§ **Activity**
Please transcribe, word for word, only the lines from the one containing "Privacy Policy (217, 2426)" through the last line of the records below, both included, and leave out every picture.

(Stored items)
= = = =

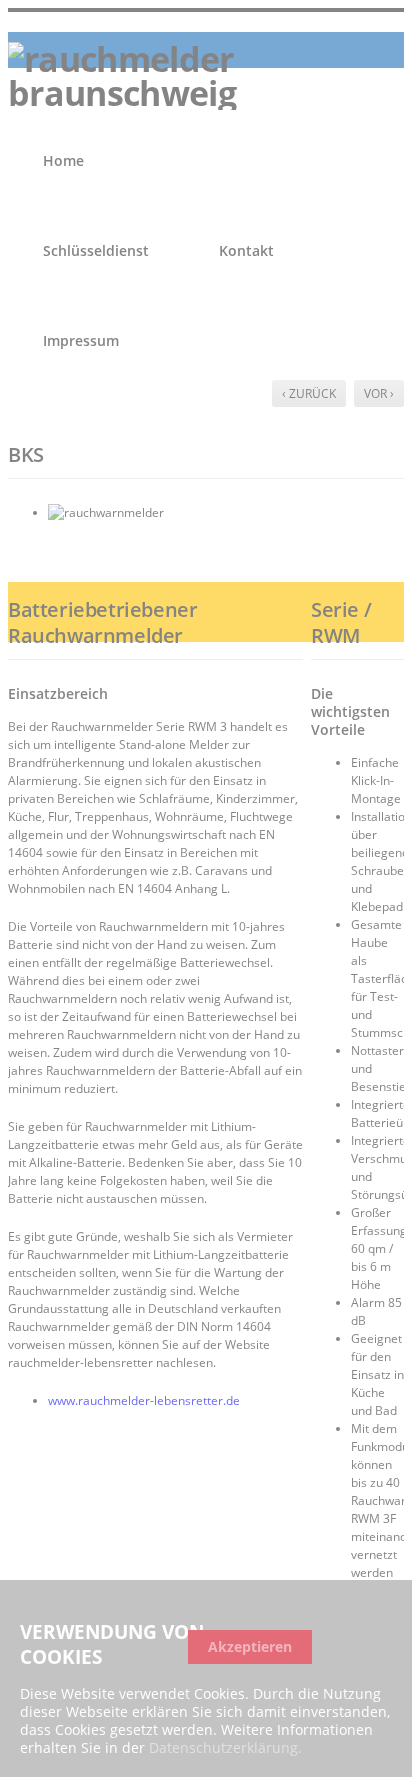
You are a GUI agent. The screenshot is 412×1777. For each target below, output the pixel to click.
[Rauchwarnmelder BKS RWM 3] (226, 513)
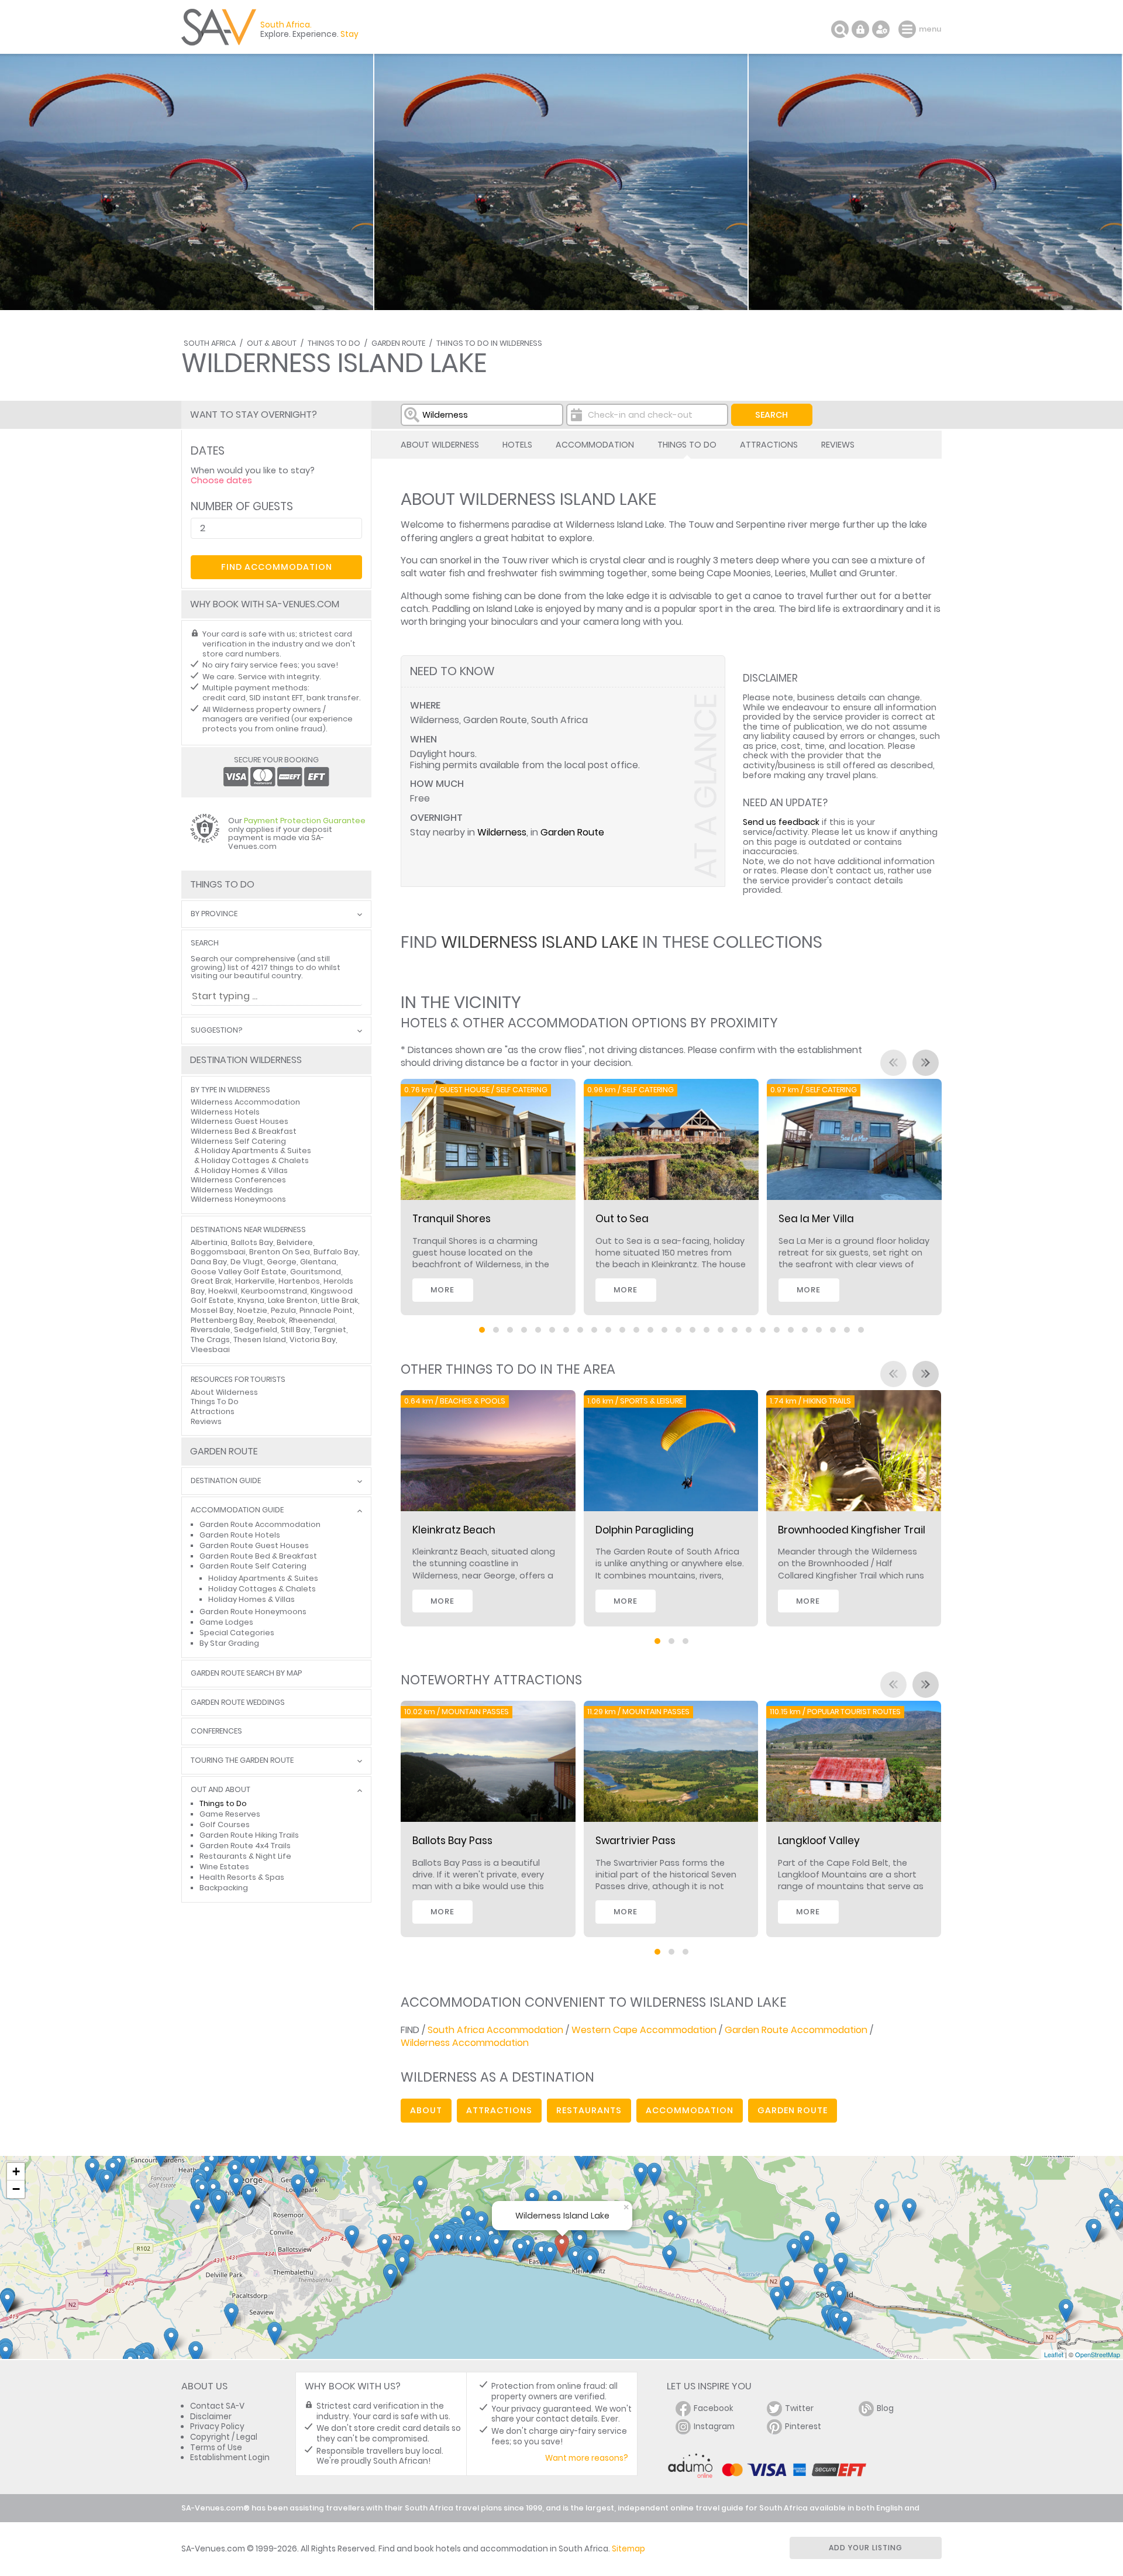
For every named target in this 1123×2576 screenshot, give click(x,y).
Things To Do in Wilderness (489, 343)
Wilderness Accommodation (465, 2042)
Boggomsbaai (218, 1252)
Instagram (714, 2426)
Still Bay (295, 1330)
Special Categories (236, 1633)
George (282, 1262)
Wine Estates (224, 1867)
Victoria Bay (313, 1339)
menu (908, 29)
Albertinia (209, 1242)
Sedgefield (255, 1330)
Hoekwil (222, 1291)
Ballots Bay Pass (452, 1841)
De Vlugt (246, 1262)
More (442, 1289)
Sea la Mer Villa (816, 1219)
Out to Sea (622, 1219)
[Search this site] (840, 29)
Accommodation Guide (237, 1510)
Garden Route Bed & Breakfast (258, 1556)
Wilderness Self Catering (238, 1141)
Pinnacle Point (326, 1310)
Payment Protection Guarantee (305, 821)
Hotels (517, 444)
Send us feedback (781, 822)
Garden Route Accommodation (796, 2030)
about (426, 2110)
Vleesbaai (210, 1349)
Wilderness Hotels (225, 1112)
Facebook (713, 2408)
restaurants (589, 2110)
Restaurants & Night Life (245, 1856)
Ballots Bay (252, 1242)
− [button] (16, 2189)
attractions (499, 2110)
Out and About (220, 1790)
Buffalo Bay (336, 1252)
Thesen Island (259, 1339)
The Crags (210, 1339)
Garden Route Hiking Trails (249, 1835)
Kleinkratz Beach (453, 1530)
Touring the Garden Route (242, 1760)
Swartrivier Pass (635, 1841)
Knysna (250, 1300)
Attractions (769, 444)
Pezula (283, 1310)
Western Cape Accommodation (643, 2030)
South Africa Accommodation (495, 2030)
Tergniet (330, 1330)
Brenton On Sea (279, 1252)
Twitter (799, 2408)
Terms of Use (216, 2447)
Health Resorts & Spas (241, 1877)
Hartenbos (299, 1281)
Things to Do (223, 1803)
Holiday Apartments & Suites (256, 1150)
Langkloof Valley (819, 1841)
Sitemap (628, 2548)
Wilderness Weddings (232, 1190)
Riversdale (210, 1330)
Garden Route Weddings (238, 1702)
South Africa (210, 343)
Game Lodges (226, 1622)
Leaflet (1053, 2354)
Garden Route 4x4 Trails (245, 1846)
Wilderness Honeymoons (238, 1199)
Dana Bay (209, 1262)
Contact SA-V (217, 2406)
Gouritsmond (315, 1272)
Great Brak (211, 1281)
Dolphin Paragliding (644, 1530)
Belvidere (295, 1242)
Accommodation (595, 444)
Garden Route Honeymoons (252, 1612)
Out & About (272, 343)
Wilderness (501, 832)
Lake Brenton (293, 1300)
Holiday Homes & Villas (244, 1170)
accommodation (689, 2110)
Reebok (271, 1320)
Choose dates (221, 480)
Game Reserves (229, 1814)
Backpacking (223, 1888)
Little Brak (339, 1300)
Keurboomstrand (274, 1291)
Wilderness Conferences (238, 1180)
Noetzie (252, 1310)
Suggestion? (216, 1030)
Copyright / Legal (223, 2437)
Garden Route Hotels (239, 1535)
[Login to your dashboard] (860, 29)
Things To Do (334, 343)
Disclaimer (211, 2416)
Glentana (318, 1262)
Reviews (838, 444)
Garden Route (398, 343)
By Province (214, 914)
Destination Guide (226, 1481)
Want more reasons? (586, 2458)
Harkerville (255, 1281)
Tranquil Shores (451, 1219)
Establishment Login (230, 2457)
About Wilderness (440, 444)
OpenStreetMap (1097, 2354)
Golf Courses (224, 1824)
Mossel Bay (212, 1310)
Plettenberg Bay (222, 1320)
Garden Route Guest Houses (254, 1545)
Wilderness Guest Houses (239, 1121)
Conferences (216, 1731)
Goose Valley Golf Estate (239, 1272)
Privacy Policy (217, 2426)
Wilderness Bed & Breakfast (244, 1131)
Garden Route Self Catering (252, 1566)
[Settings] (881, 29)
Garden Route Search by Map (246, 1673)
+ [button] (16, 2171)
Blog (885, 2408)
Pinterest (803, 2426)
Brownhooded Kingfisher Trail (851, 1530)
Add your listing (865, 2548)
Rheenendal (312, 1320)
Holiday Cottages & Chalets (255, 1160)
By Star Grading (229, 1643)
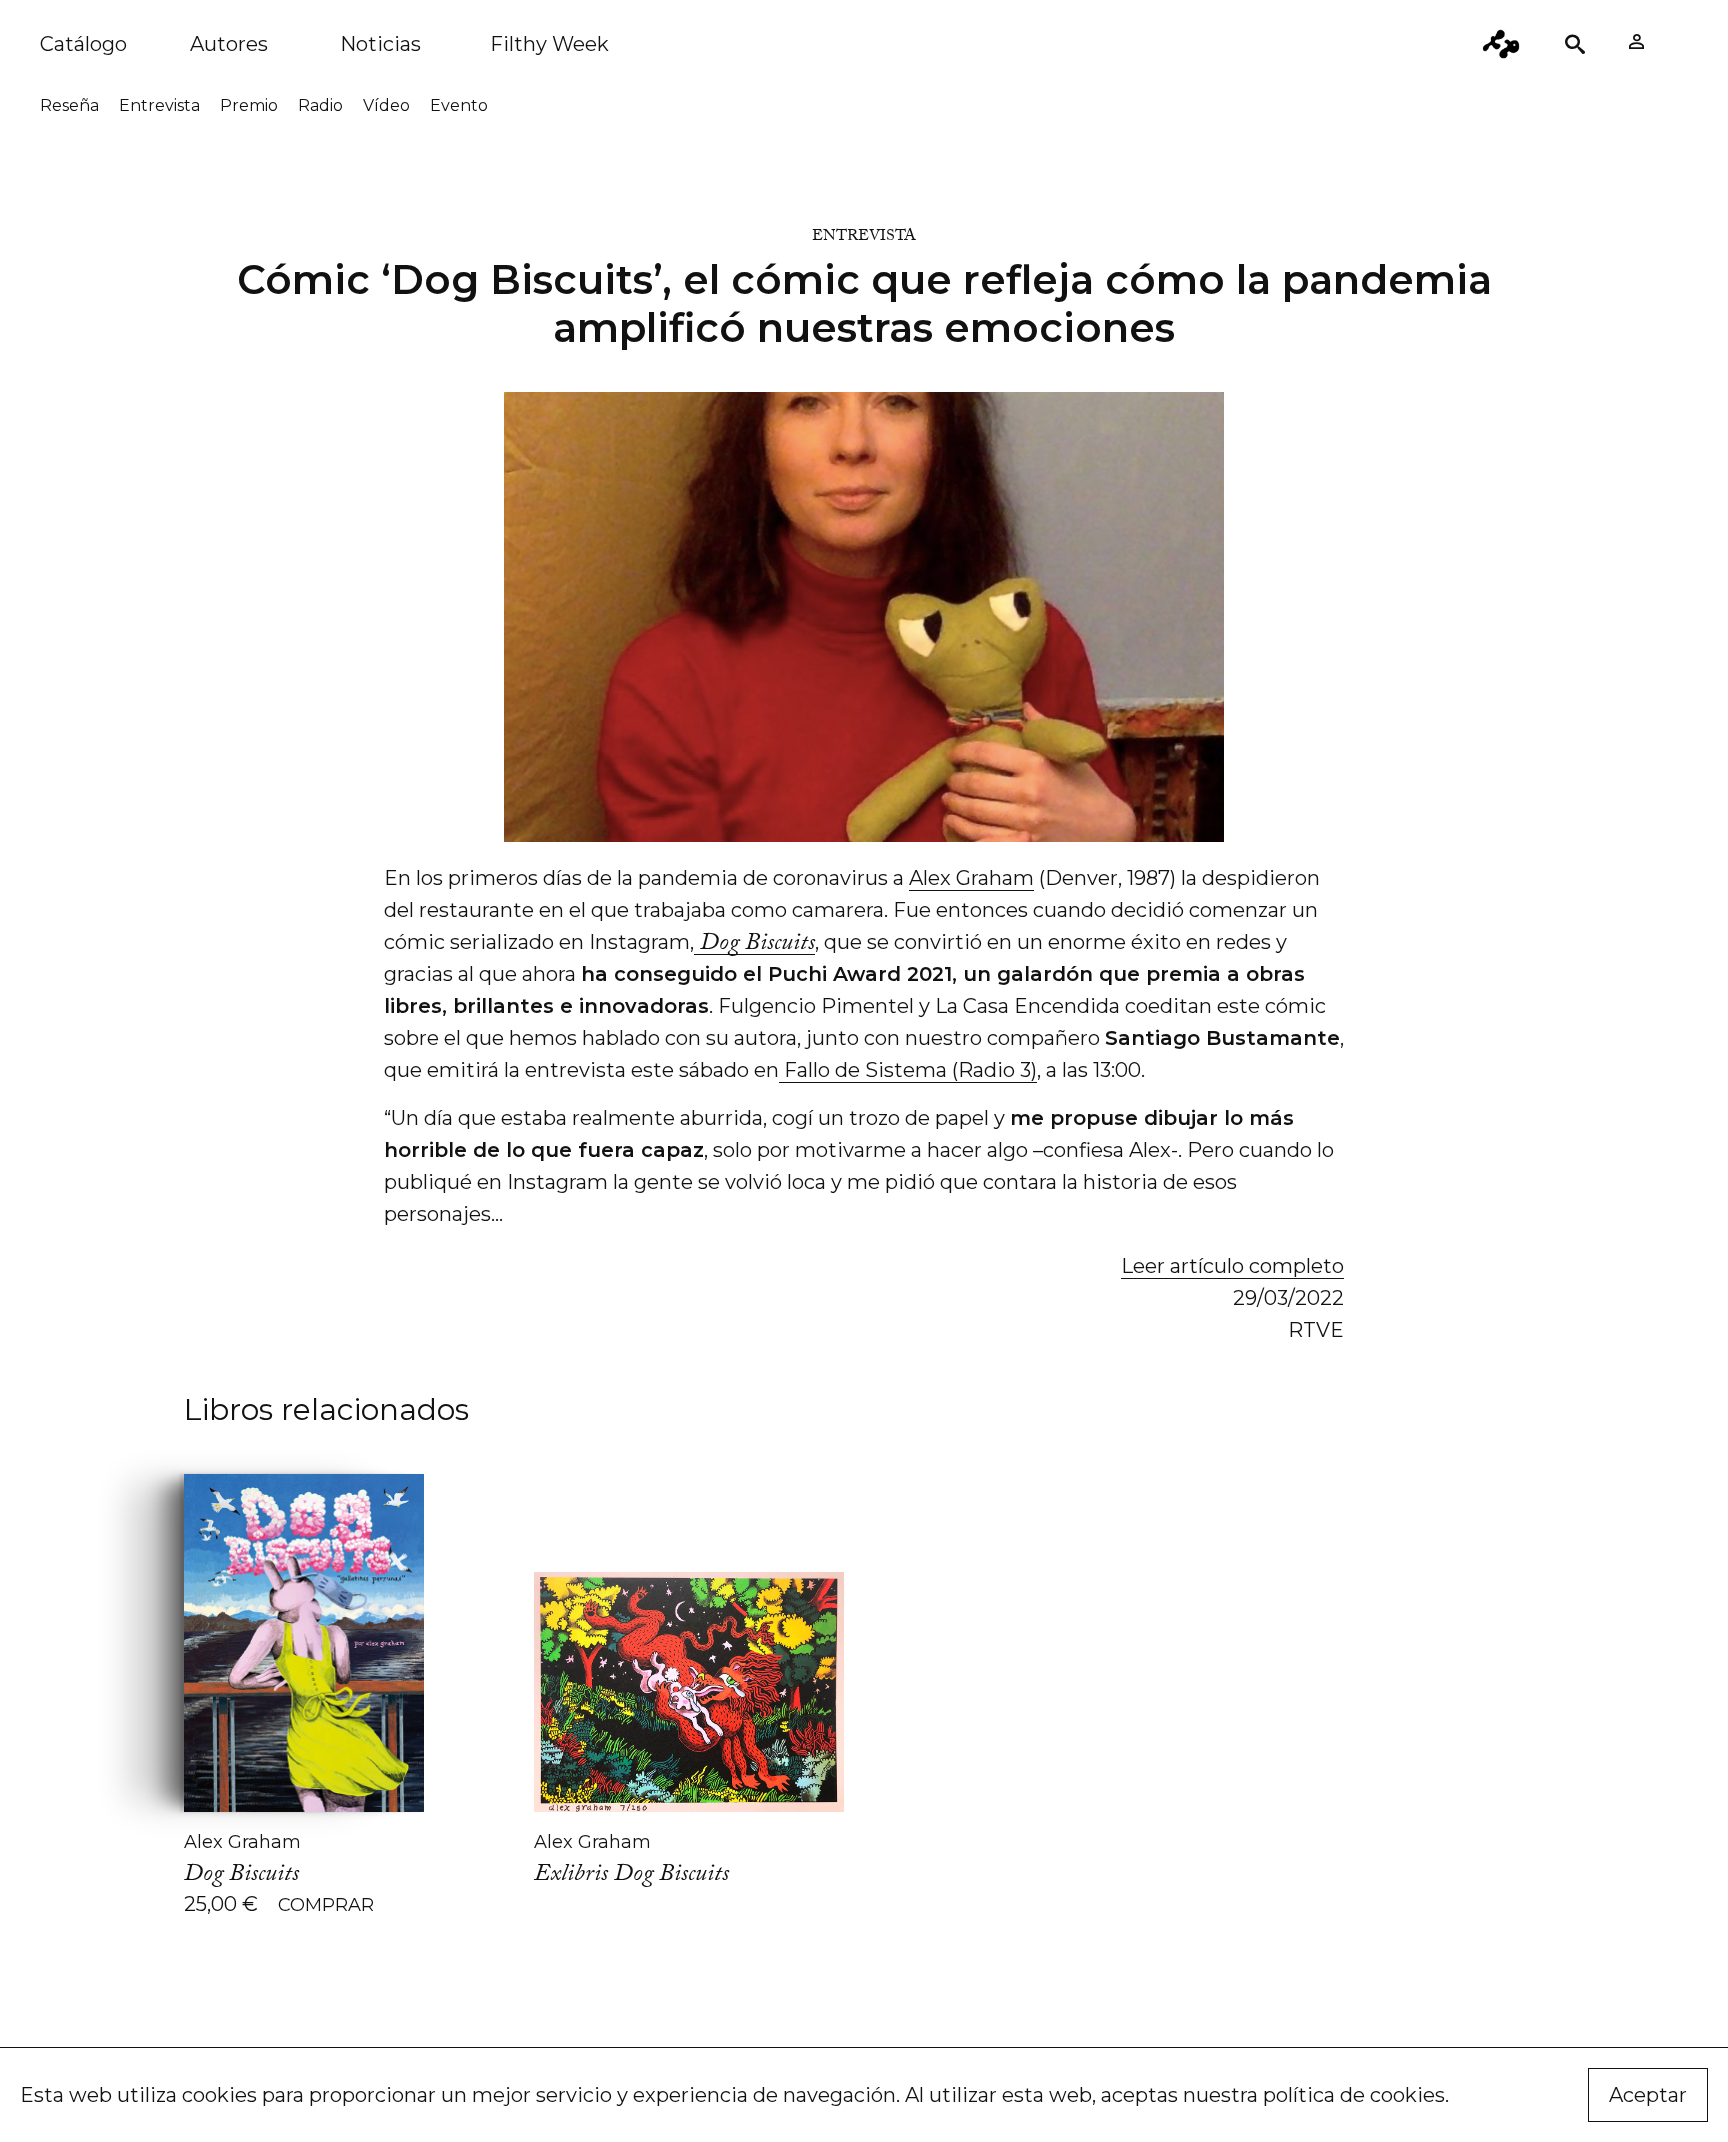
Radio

= = = =

§ **Task response**
Privacy Policy (217, 2426)
Wilderness Bed & Breakfast (244, 1131)
Garden Route Self Catering (252, 1566)
[Settings] (881, 29)
Garden Route Search by Map (246, 1673)
+ [button] (16, 2171)
Blog (885, 2408)
Pinterest (803, 2426)
Brownhooded Kingfisher Trail (851, 1530)
Add your listing (865, 2548)
Rheenendal (312, 1320)
Holiday Cottages & Chalets (255, 1160)
By Star Grading (229, 1643)
Radio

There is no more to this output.